Minister of Public Works and Transport of Hungary
- In office 20 February 1867 – 21 April 1870
- Preceded by: László Csány
- Succeeded by: István Gorove

Governor of Transylvania
- In office 10 December 1860 – 21 November 1861
- Preceded by: Friedrich Liechtenstein (as military and civil governor)
- Succeeded by: Ludwig Folliot de Crenneville (as Chairman of the Gubernium)

Chairman of the Gubernium of Transylvania
- In office 14 November 1848 – 22 December 1848
- Preceded by: József Teleki (as Governor)
- Succeeded by: Miklós Vay (as Royal Commissioner)

Personal details
- Born: 4 September 1805 Zabola, Transylvania, Kingdom of Hungary (today: Zăbala, Romania)
- Died: 16 September 1876 (aged 71) Kolozsvár, Austria-Hungary (today: Cluj-Napoca, Romania)
- Party: Address Party, Deák Party
- Profession: politician

= Imre Mikó =

Hungarian statesman, politician, economist, historian and patron

Count Imre Mikó de Hidvég (4 September 1805 – 16 September 1876) was a Hungarian statesman, politician, economist, historian and patron from Transylvania, who served as Minister of Public Works and Transport between 1867 and 1870. He was one of the liberal-oriented, prominent figures of the politics of Transylvania in the 19th century. He functioned as Governor of Transylvania twice (1848 and 1860–1861). He worked tirelessly for the rise of his home in economic, cultural and scientific areas, earning the honorary title of "Széchenyi of Transylvania".

==Biography==
He started his political career as an official of the Gubernium (the Government of Transylvania) in 1826, and reached the position of Treasurer in 1847, at the same time he became a leading figure of the liberal opposition in Transylvania. He was appointed interim, then actual Governor during the Hungarian Revolution of 1848. He presided the Székely National Assembly in Agyagfalva (today: Lutița, Romania), which supported the Hungarian War of Independence.

After defeat of the uprising, he retired from politics for a time as a follower of the Passive Resistance. He only devoted his life to the advancement of the economical and cultural life of Transylvania until the 1860s. He participated in the foundations of Transylvanian Economical Association (1854) and Transylvanian Museum Society (1859). Besides these, he had also important role in the establishment of the Franz Joseph University at Kolozsvár (today: Cluj-Napoca, Romania) in 1872.

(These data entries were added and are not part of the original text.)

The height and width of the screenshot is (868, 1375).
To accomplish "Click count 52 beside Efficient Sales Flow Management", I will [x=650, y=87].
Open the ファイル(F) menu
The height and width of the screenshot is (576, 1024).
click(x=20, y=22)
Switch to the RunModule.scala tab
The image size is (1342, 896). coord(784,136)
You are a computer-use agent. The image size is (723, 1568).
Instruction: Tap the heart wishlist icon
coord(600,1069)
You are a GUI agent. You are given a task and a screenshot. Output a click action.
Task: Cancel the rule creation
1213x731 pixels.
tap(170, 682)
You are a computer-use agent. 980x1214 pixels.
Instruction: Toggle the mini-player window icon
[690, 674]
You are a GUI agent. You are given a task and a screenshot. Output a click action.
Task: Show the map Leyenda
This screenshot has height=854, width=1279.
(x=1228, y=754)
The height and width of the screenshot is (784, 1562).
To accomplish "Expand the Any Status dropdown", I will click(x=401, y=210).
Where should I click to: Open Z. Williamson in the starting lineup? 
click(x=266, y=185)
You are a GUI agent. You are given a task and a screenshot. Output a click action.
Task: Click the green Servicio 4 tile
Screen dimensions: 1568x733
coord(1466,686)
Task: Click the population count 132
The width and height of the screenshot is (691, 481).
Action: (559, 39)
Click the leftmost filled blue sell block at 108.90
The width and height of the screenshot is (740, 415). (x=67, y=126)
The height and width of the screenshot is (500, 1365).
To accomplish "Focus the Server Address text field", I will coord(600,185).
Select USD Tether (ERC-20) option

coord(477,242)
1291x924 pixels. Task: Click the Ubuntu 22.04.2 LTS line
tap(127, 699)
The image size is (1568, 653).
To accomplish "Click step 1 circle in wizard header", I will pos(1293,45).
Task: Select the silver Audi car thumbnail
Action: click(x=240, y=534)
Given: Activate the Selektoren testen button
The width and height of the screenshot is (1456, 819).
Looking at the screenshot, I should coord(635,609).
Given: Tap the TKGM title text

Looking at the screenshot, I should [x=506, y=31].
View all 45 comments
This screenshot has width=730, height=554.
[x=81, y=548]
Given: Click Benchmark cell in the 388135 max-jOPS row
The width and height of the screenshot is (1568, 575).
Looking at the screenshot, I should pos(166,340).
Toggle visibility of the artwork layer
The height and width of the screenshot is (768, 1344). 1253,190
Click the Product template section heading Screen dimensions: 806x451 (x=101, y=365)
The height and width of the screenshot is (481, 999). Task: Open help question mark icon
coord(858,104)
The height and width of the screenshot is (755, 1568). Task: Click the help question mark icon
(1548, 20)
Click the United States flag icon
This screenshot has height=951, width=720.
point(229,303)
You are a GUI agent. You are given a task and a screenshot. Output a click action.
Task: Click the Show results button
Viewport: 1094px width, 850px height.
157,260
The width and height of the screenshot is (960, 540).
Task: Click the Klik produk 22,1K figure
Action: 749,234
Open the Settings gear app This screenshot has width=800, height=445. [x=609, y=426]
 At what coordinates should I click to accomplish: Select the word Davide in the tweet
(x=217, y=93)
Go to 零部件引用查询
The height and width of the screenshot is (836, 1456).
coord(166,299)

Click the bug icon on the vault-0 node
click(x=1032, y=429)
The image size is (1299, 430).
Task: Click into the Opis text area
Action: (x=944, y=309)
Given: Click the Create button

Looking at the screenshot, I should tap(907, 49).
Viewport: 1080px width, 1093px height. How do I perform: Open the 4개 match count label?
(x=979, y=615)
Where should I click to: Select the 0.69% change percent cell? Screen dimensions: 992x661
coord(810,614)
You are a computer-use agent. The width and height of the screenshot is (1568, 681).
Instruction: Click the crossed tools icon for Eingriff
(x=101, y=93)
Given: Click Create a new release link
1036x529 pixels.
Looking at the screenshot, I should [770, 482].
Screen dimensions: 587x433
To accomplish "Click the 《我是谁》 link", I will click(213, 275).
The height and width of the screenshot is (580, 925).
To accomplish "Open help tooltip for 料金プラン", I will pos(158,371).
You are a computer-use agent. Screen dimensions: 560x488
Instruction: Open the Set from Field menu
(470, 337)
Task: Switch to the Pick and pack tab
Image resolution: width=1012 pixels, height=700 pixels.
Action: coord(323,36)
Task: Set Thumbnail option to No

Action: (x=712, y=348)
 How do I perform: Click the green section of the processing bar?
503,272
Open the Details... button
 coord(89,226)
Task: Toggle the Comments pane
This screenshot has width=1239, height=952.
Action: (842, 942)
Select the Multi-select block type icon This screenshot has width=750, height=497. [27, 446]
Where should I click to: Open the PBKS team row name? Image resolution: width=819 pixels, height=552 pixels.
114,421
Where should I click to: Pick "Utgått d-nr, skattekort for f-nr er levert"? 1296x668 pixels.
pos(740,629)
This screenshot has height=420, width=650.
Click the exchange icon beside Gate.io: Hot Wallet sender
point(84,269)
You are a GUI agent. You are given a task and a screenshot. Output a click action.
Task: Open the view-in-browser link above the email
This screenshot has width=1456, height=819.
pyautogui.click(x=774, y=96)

He sponsored the National Theatre of Kolozsvár, encouraged the emergence of modern education and agriculture and actively took part in the cases of Calvinist Diocese of Transylvania. He edited and published the three volumes of Erdélyi történelmi adatok ("Historical data handbook of Transylvania"), with this he created an essential forum of the Transylvanian historiography as an organizer of science, but he himself also wrote historical studies.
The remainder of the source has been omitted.